3 L’ultimo punto. I teologi antichi dicevano: l’anima è una specie di barca a vela, lo Spirito Santo è il vento che soffia nella vela per farla andare avanti, gli impulsi e le spinte del vento sono i doni dello Spirito. Senza la sua spinta, senza la sua grazia, noi non andiamo avanti. Lo Spirito Santo ci fa entrare nel mistero del Dio vivente e ci salva dal pericolo di una Chiesa gnostica e di una Chiesa autoreferenziale,chiusa nel suo recinto; ci spinge ad aprire le porte per uscire, per annunciare e testimoniare la vita buona del Vangelo, per comunicare la gioia della fede, dell’incontro con Cristo. Lo Spirito Santo è l’anima della missione. Quanto avvenuto a Gerusalemme quasi duemila anni fa non è un fatto lontano da noi, è un fatto che ci raggiunge, che si fa esperienza viva in ciascuno di noi.
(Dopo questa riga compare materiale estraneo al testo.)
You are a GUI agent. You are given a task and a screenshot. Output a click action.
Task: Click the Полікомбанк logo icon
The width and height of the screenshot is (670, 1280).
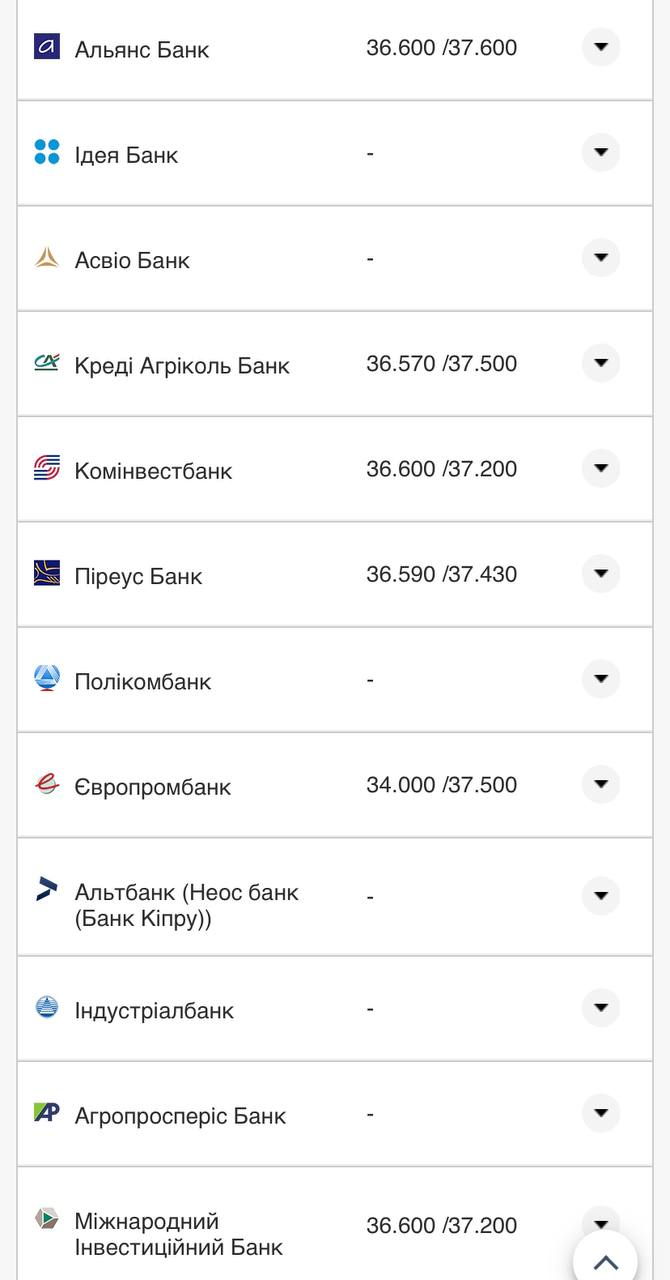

La Pentecoste del cenacolo di Gerusalemme è l’inizio, un inizio che si prolunga. Lo Spirito Santo è il dono per eccellenza di Cristo ri-sorto ai suoi Apostoli, ma Egli vuole chegiunga a tutti. Gesù, come abbiamo ascoltato nel Vangelo, dice: «Io pregherò il Padre ed egli vi darà un altro Paràclito perché rimanga con voi per sempre» (Gv 14,16). È lo Spirito Paràclito, il «Consolatore», che dà il coraggio di percorrere le strade del mondo portando il Vangelo! Lo Spirito Santo ci fa vedere l’orizzonte e ci spinge fino alle periferie esistenziali per annunciare la vita di Gesù Cristo. Chiediamoci se abbiamo la tendenza di chiuderci in noi stessi, nel nostro gruppo,o se lasciamo che lo Spirito Santo ci apra alla missione. Ricordiamo oggi queste tre parole: novità, armonia, missione. La liturgia di oggi è una grande preghiera che la Chiesa con Gesù eleva al Padre,perché rinnovi l’effusione dello Spirito Santo. Ciascuno di noi, ogni gruppo, ogni movimento, nell’armonia della Chiesa, si rivolga al Padre per chiedere questo dono.Anche oggi, come al suo nascere, insieme con Maria la Chiesa invoca: «Veni Sancte Spiritus! - Vieni, Spirito Santo, riempi i cuori dei tuoi fedeli e accendi in essi il fuoco del tuo amore!». Amen.